EnCompass: Enhancing Agent Programming with Search Over Program Execution Paths
Zhening Li, Armando Solar-Lezama, Yisong Yue, Stephan Zheng
TL;DR
EnCompass introduces Probabilistic Angelic Nondeterminism (PAN) to decouple agent workflow from inference-time search strategies, enabling easy experimentation with strategies like beam search, best-of-N, refinement, and self-consistency within a unified framework. The Python-based EnCompass library compiles agent workflows into a searchable execution graph and exposes primitives, a decorator-based compiler, and multiple search algorithms, plus support for custom strategies. Case studies demonstrate that strategically applied search outperforms simpler baselines and reduces coding complexity compared to traditional state-machine approaches. Overall, the work provides a practical pathway to scalable inference-time planning in program-in-control agents and invites further exploration of powerful search-driven paradigms for reliable AI systems.
Abstract
We introduce a new approach to agent programming, the development of LLM-based agents. Current approaches to agent programming often entangle two aspects of agent design: the core workflow logic and the inference-time strategy (e.g., tree search).

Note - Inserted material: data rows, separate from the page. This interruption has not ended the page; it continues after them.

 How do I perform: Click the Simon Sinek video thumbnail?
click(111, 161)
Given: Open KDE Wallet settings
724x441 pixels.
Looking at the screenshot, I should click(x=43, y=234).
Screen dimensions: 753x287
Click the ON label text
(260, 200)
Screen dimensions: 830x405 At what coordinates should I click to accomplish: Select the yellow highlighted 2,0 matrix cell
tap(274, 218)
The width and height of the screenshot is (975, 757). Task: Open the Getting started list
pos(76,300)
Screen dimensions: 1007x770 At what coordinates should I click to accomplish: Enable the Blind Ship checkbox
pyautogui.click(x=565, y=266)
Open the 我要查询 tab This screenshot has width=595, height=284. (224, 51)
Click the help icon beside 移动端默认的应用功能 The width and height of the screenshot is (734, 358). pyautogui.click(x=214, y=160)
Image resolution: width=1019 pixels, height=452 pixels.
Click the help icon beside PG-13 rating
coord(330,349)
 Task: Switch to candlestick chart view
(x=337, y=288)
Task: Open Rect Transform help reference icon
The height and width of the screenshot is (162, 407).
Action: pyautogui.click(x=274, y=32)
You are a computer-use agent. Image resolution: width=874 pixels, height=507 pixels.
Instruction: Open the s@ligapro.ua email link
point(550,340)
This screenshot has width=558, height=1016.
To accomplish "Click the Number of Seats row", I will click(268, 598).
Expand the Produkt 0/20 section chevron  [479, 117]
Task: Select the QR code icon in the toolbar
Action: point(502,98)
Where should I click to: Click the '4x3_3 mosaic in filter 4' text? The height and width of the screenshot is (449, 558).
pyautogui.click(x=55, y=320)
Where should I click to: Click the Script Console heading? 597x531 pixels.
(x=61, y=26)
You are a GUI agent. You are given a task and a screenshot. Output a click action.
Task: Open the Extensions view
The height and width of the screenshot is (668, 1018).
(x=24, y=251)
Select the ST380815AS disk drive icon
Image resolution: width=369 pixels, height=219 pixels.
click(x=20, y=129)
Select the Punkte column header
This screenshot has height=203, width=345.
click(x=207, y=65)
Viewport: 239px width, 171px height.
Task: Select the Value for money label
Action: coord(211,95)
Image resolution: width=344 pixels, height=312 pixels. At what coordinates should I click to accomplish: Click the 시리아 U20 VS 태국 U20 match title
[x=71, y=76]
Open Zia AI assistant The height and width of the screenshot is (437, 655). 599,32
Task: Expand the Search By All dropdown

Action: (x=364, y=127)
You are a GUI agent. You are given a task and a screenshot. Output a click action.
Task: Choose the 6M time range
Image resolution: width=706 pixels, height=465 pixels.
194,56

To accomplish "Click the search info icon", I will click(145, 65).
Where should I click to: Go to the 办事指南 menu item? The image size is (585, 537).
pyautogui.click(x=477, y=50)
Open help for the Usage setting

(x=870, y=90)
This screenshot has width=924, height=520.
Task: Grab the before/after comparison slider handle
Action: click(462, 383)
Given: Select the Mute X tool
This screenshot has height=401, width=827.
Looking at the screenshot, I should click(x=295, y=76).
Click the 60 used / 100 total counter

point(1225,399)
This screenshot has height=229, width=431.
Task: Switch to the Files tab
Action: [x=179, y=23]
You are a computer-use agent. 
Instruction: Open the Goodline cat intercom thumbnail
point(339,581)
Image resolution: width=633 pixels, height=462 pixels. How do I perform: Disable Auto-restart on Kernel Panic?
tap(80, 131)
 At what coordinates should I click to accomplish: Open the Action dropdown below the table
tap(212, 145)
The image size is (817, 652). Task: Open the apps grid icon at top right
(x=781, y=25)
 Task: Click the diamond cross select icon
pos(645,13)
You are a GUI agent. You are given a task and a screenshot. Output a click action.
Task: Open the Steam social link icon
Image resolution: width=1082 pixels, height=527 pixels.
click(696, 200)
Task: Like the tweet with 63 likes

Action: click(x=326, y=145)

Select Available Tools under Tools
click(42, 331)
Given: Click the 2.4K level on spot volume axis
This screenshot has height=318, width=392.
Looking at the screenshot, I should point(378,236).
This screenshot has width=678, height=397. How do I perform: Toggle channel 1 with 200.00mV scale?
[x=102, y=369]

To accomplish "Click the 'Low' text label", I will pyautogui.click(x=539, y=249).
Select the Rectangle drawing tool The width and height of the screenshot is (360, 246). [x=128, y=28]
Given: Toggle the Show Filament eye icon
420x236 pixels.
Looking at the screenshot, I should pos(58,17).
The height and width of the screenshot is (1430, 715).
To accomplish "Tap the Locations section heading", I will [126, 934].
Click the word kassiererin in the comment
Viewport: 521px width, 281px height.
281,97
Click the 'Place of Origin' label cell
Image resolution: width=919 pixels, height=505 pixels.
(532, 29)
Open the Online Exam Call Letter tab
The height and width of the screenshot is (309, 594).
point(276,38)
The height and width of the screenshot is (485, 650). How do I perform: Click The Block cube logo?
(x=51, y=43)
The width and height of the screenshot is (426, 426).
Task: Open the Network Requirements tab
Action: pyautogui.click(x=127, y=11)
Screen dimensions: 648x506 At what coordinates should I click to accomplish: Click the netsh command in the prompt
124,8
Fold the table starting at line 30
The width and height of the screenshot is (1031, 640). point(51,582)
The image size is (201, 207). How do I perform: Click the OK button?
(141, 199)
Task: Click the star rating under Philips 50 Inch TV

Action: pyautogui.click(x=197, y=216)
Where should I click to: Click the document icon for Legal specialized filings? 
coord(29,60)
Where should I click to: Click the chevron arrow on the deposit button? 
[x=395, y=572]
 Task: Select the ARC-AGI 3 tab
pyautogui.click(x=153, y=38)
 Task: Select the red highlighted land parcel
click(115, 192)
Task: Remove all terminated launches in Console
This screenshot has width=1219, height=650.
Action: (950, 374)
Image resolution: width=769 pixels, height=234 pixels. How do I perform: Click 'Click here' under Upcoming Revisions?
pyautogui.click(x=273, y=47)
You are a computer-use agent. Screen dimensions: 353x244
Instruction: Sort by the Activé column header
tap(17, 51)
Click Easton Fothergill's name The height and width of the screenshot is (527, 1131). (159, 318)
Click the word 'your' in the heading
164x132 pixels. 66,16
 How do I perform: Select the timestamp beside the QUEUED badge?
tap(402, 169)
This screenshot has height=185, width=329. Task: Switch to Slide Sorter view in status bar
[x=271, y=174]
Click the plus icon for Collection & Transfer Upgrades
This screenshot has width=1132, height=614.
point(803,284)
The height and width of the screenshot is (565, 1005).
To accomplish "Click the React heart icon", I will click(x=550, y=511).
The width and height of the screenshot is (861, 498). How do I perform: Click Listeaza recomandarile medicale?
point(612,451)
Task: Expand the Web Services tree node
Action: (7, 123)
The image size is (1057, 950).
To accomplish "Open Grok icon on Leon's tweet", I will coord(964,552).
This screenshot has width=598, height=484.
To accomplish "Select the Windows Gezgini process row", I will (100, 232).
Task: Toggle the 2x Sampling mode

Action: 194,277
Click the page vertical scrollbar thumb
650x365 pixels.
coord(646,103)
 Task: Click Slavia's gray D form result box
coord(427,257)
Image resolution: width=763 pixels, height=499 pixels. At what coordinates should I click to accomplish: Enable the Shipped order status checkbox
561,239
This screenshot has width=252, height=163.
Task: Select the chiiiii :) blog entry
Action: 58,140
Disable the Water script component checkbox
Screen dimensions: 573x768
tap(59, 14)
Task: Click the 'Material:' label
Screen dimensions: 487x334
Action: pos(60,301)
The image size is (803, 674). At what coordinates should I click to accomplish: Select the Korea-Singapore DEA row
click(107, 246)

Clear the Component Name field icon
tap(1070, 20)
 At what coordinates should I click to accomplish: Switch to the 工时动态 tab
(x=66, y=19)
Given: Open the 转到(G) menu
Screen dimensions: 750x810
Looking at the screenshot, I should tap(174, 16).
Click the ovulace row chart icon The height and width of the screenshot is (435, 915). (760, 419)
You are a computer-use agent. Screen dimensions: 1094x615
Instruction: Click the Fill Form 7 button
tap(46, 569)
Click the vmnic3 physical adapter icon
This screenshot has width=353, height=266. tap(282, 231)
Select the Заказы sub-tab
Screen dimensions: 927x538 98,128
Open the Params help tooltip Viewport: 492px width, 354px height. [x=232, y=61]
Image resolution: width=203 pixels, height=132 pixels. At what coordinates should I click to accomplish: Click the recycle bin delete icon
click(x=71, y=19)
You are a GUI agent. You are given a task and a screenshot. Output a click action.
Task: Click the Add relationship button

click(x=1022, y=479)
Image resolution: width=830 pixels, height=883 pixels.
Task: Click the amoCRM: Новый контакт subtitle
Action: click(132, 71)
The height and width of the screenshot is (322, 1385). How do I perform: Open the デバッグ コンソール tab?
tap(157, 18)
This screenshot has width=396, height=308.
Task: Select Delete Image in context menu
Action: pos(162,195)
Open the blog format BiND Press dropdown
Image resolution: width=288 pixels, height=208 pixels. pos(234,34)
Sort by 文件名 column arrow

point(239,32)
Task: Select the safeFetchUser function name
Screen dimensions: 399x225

We introduce "probabilistic angelic nondeterminism" ("PAN"), a programming model that disentangles these two concerns, allowing the programmer to describe the agent workflow and independently experiment with different inference-time strategies by simply changing a few inputs. We provide an implementation of PAN in Python as the EnCompass framework, which uses a Python decorator to compile agent workflow programs into a search space. We present three case studies that demonstrate how the framework lets the programmer quickly improve the reliability of an agent and easily switch between different inference-time strategies, all with little additional coding.